Here's what I mean.  Mine will be a practical book about how going on this imaginative journey with the pilgrim Dante, through Hell, Purgatory, and Heaven, and applying the insights he teaches you, can show you the way out of your own dark wood.  It happened to me; it can happen to you.  This is not a study in Dante, or if it is, it's a very specific kind of study, one that is meant not only to be contemplated, but used. It is, of course, hard to write about the Commedia without putting God at the center of the experience, and I wouldn't want to do that.  But people do.  Prue Shaw's wonderful new introduction to Dante, published this week, explores the main themes in Dante's work, but doesn't really get into the God business — which is bizarre to me, but it's a very fine book, if an incomplete one.  Yesterday, it was announced that the Bard College Dante scholar Joseph Luzzi will be writing a memoir of how the Commedia got him through the death of his wife; he wrote a moving column in the NYTimes about this not long ago.  Excerpt:

"The Divine Comedy" didn't rescue me after Katherine's death.  That fell to the love of my family and friends, my passion for teaching and writing, the support of colleagues and students, and above all the gift of my daughter.  But I would not have been able to make my way without Dante.  In a time of soul-crunching loneliness — I was surrounded everywhere by love, but such is grief — his words helped me refuse to surrender.

After years of studying him, parsing his lines and decoding his themes, I finally heard his voice.  At the beginning of Paradiso 25, he bares his soul:

Should it ever happen that this sacred poem,
to which both heaven and earth have set hand,
so that it has made me lean for many years,
should overcome the cruelty that bars me
from the fair sheepfold where I slept as a lamb,
an enemy to the wolves at war with it

I still lived and worked and socialized in the same places and with the same people after my wife's death as before.  And yet I felt that her death exiled me from what had been my life.  Dante's words gave me the language to understand my own profound sense of displacement.  More important, it transformed this anguished state into a beautiful image.

I deeply look forward to Luzzi's book.  I don't know if Prof.

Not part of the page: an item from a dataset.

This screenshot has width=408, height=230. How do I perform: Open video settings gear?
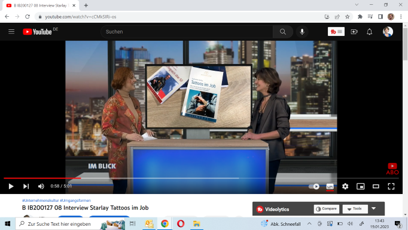(345, 186)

Luzzi has religious faith at all, but he doesn't mention God in this column, and a brief online search didn't turn up evidence that he is a believer.  One certainly does not have to be a Christian or any sort of religious believer to love the Commedia, and to find solace and direction from Dante's verse.  Indeed, Dante himself structures his trilogy such that you can reach the border of Purgatory's summit on human reason alone — this is why Virgil accompanies Dante to the edge of the Garden of Eden, but can go no further.  To enter Eden, and to go on to Paradise, requires faith.  Again, you don't have to be a believer to love the entire Commedia and to learn from it, but as a believer whose life was transformed by reading the poem, I puzzle over how a nonbeliever experiences it.  Carol Zaleski wonders the same:

If you watched Mad Men last spring, you saw Don Draper on the beach in Hawaii, reading the John Ciardi Inferno:  "Midway in our life's journey, I went astray / From the straight road and woke to find myself /Alone in a dark wood."  What is Dante saying to readers who love the poem but reject the message?  What is their devotion to Dante saying to us?  If Draper reads beyond the Inferno, what will he make of the promise of salvation, the joy of the penitents, the beatific vision?

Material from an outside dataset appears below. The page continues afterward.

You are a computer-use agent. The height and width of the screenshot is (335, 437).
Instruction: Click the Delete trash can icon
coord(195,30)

It seems unlikely that imagination and sympathy can be so deeply engaged without leaving traces in memory and planting seeds in reason.  However that may be, the precise relationship between art and belief is a mystery and must remain so until we are imparadised with Dante.

Dante scholar Prue Shaw, whose new book Reading Dante: From Here to Eternity is an elegant thematic guide to the sound, sense and syntax of the Commedia, suggests one possible answer with a line from a sonnet on Dante by the ardently anti-Christian Italian poet Giosuè Carducci: "Muor Giove, e l'inno del poeta resta" ("Jove dies, and the poet's hymn remains").  But I'd like to think that the obverse is true:  as long as the poet's hymn remains, it's a sign that God is longed for and subliminally known.

The secret writing on the door is "Abandon skepticism, all ye who enter here."  To approach the Divine Comedy with an open heart is to be converted on some level, if only for the time being.  The late American Dantean Charles Singleton put it this way in a retrospective essay:  "It is quite conceivable to me (though I confess I do not know that it has ever happened) that an out-and-out atheist might achieve an understanding reading of the Divine Comedy through a willing suspension of disbelief and an imaginative and sympathetic surrender to the experience of the Poem."  The question is, can one make such a surrender and remain unchanged by it?  I doubt it.  It seems unlikely that imagination and sympathy can be so deeply engaged without leaving traces in memory and planting seeds in reason.  However that may be, the precise relationship between art and belief is a mystery and must remain so until we are imparadised with Dante.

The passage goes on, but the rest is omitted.